##### SOURCE DATA

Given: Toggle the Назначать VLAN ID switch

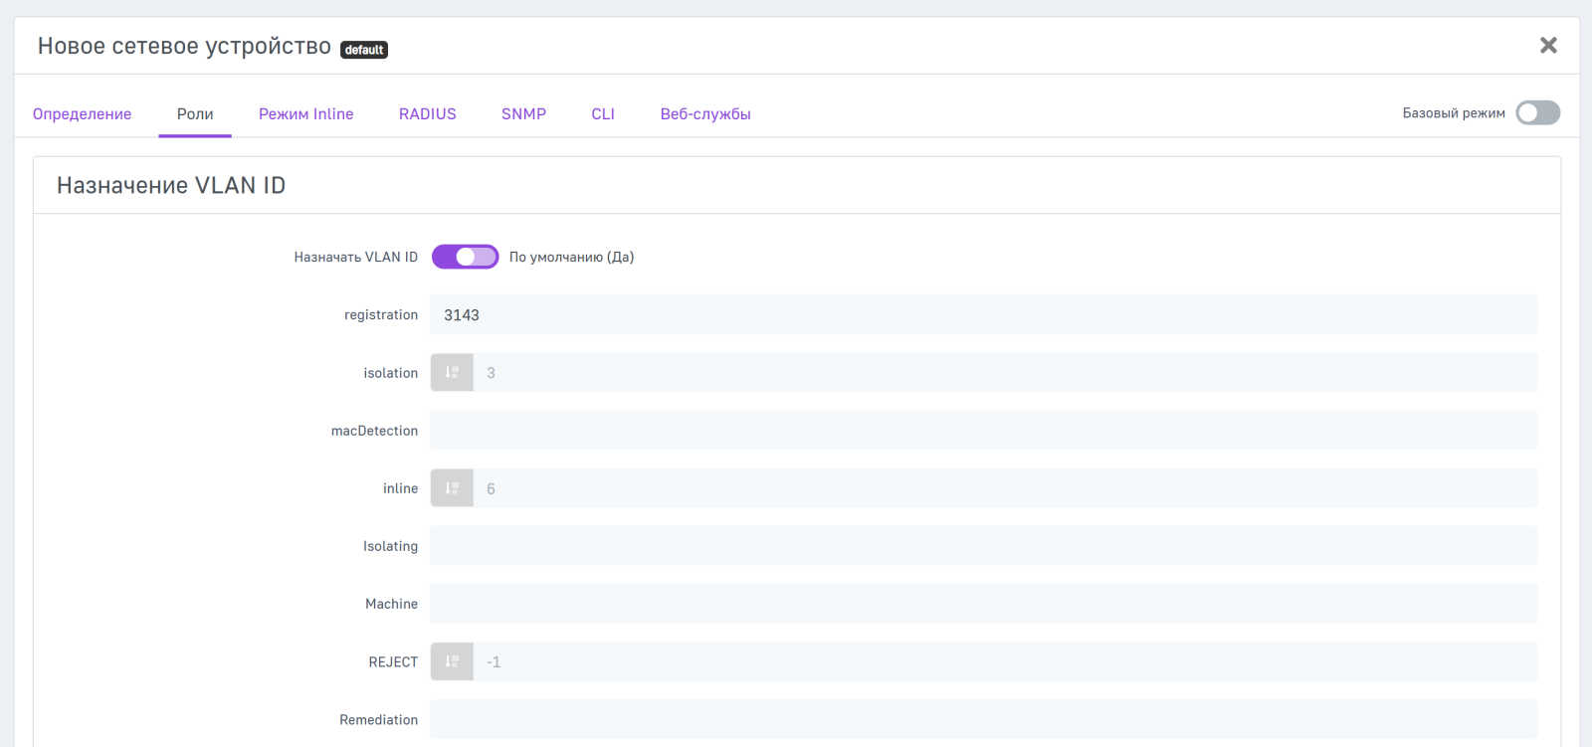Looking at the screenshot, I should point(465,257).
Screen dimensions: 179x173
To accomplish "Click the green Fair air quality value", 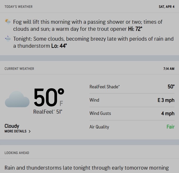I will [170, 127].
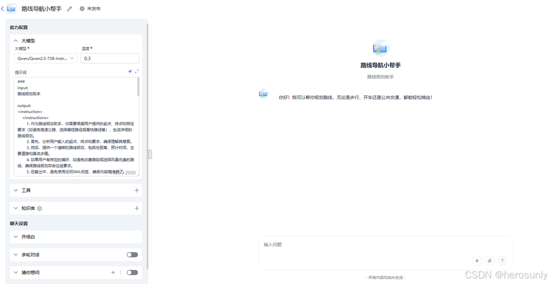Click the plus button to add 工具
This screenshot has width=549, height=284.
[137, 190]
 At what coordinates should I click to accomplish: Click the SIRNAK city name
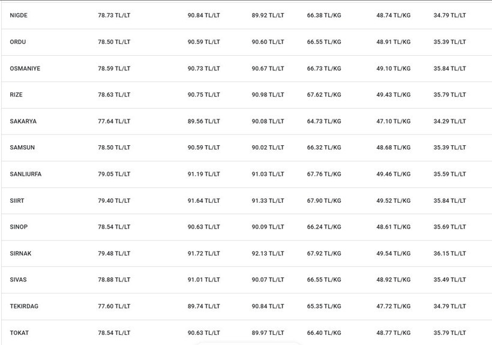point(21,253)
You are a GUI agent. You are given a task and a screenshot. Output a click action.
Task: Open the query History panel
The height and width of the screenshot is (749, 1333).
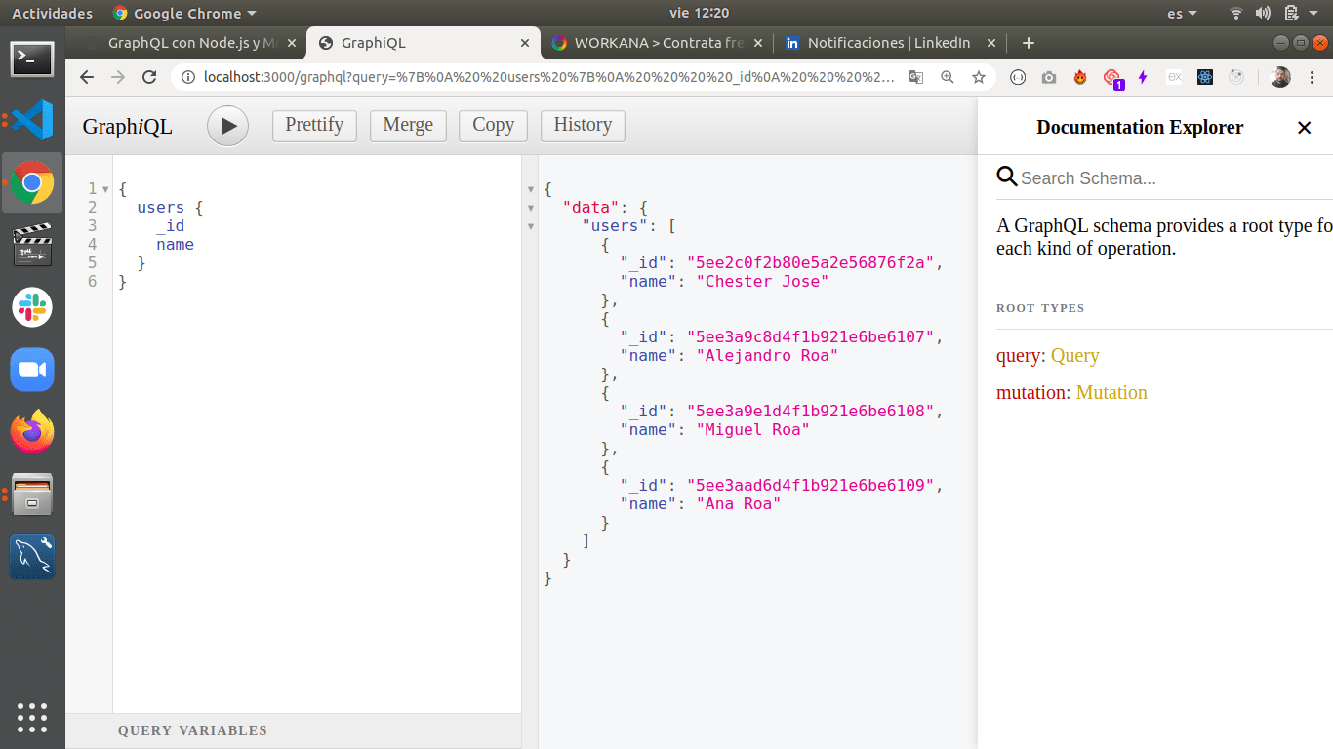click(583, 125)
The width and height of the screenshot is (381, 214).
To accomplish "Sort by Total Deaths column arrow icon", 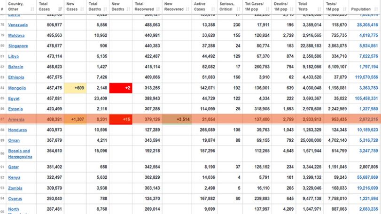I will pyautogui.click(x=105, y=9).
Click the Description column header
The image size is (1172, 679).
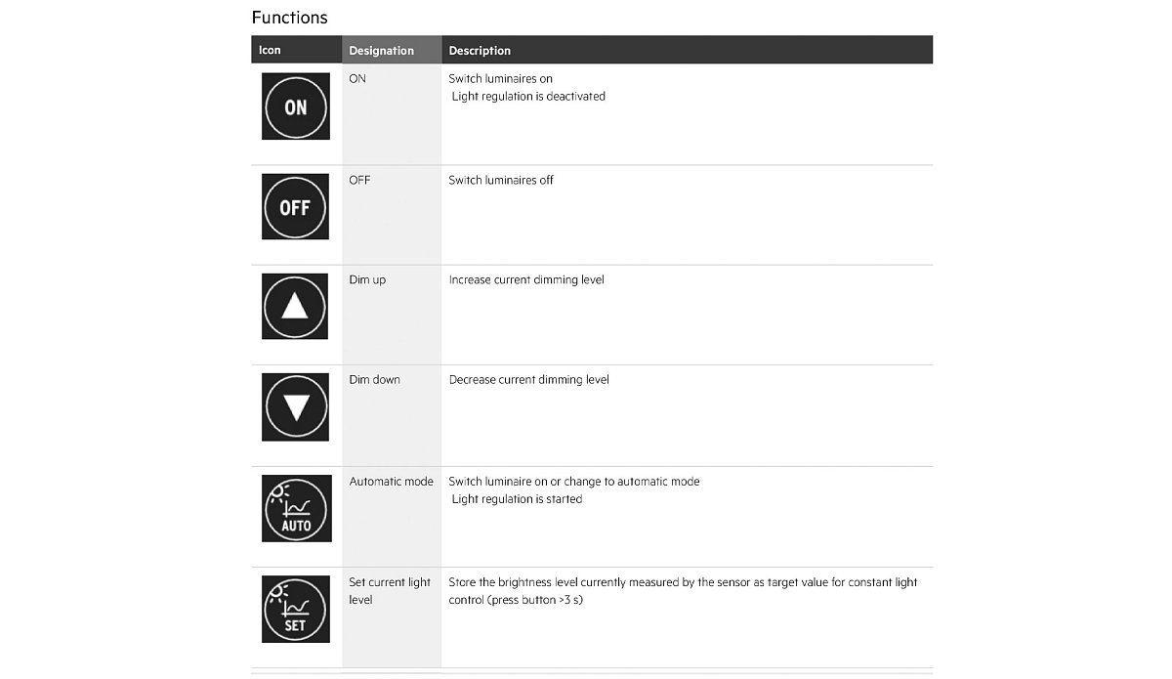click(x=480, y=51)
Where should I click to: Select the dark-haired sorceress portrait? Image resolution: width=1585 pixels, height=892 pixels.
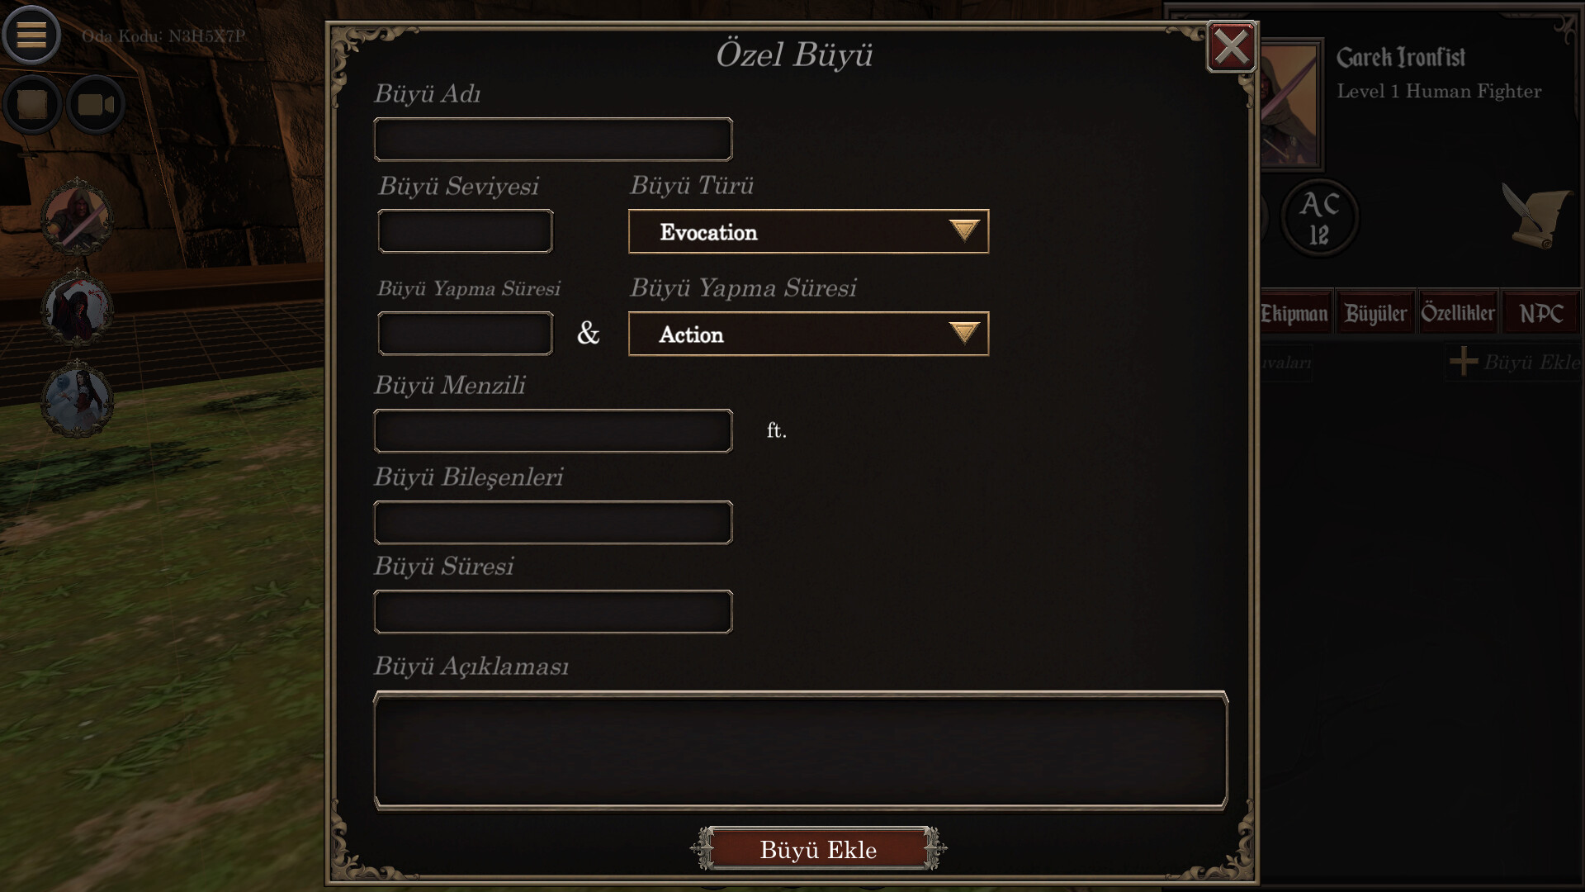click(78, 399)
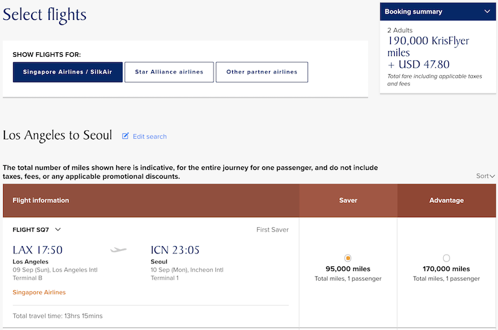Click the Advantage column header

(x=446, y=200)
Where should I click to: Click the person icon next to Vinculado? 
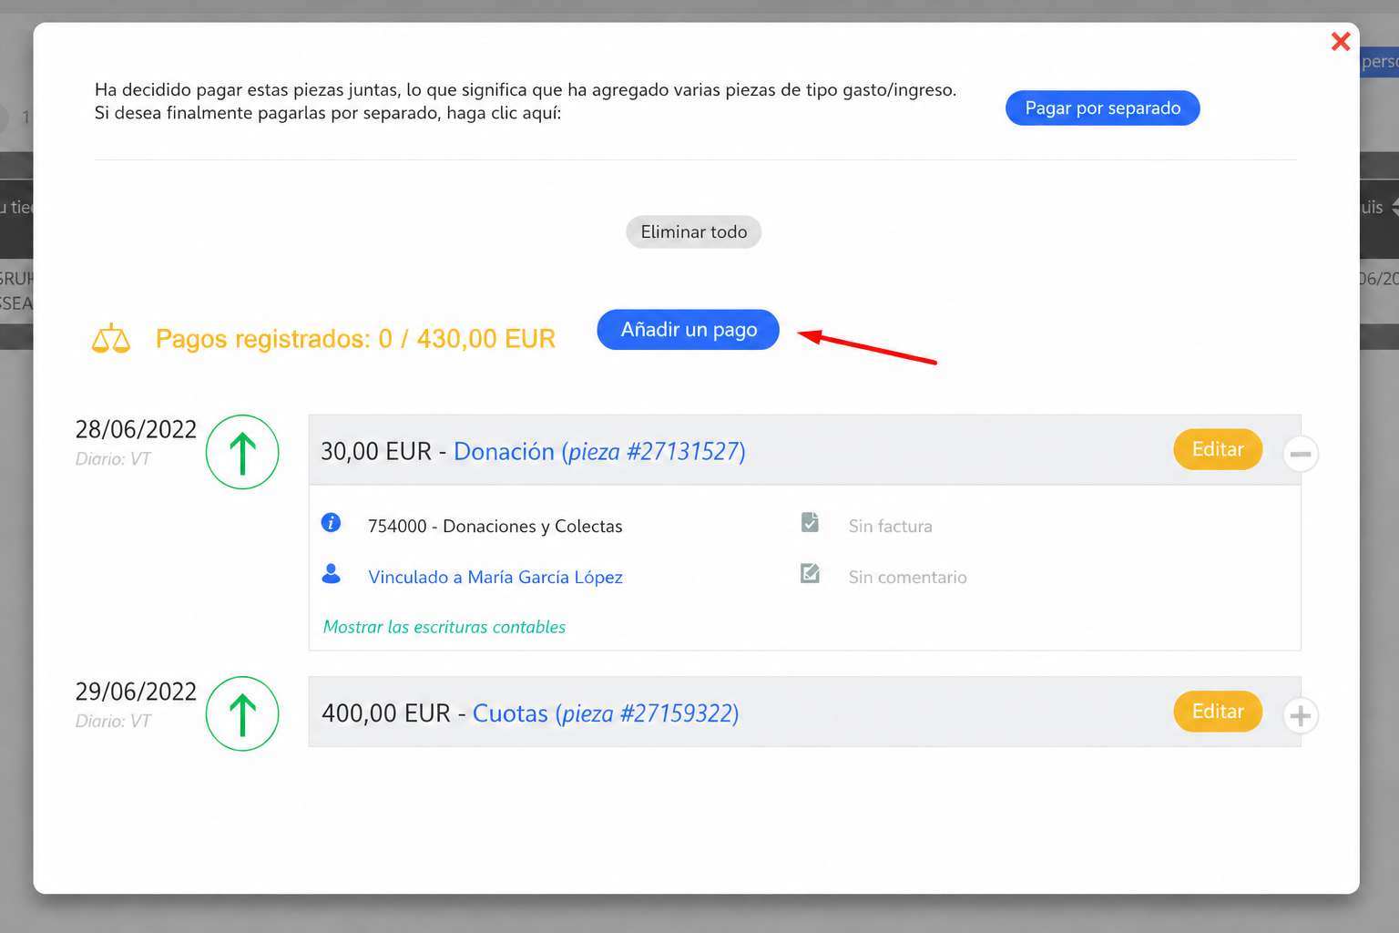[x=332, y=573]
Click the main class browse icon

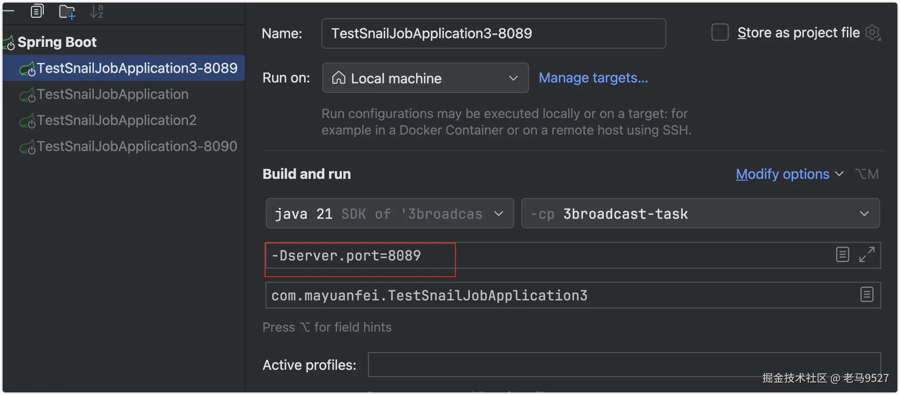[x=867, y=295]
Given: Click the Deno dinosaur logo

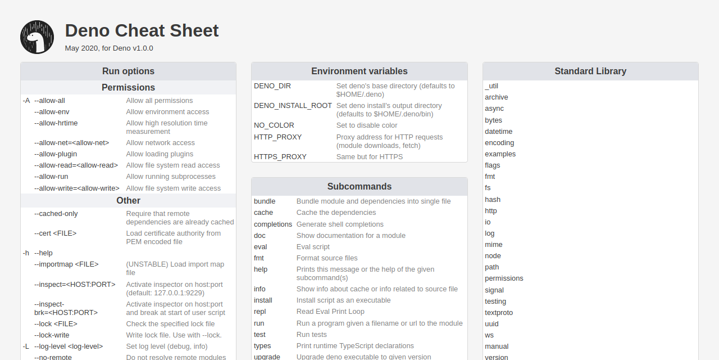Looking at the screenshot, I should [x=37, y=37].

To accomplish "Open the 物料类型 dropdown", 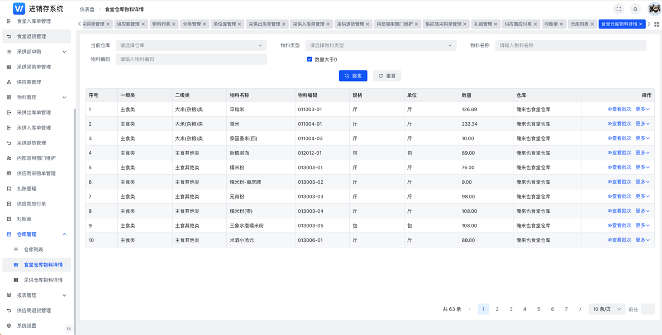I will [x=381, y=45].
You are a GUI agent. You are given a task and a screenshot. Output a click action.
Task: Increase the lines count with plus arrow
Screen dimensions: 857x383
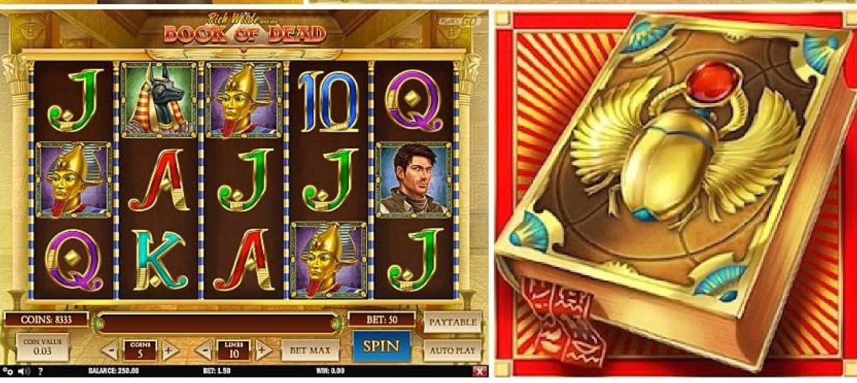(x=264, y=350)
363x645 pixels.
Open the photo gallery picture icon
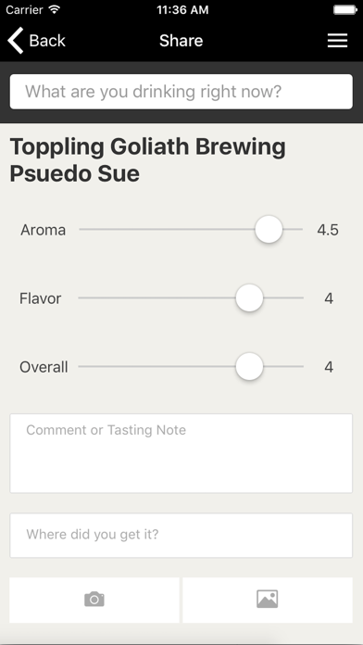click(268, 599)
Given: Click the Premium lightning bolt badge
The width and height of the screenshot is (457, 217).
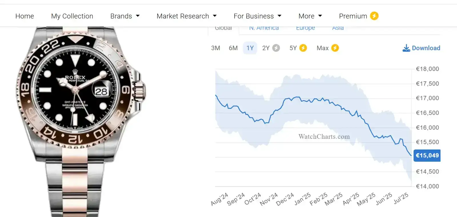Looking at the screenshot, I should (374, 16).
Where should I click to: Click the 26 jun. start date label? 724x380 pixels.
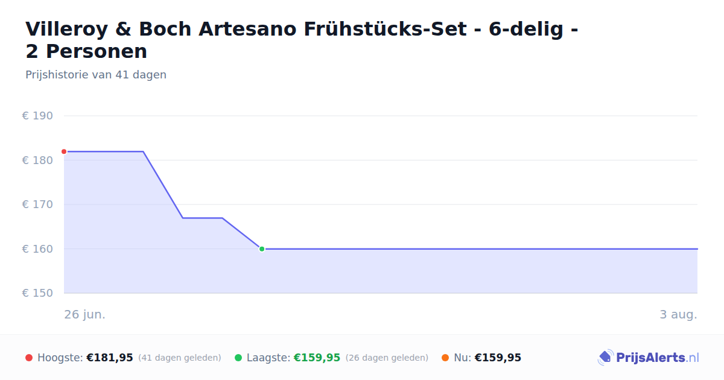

##########

= YOUR ASSIGNMENT =
Return only the lines from the line containing "Screen dimensions: 857x383" through the last line of the records above, both ends included, exactly as written, leaving pictures out.

= TASK OUTPUT =
Screen dimensions: 857x383
(x=264, y=350)
363x645 pixels.
Open the photo gallery picture icon
click(268, 599)
Given: Click the Premium lightning bolt badge
The width and height of the screenshot is (457, 217).
Looking at the screenshot, I should (374, 16).
Where should I click to: Click the 26 jun. start date label? 724x380 pixels.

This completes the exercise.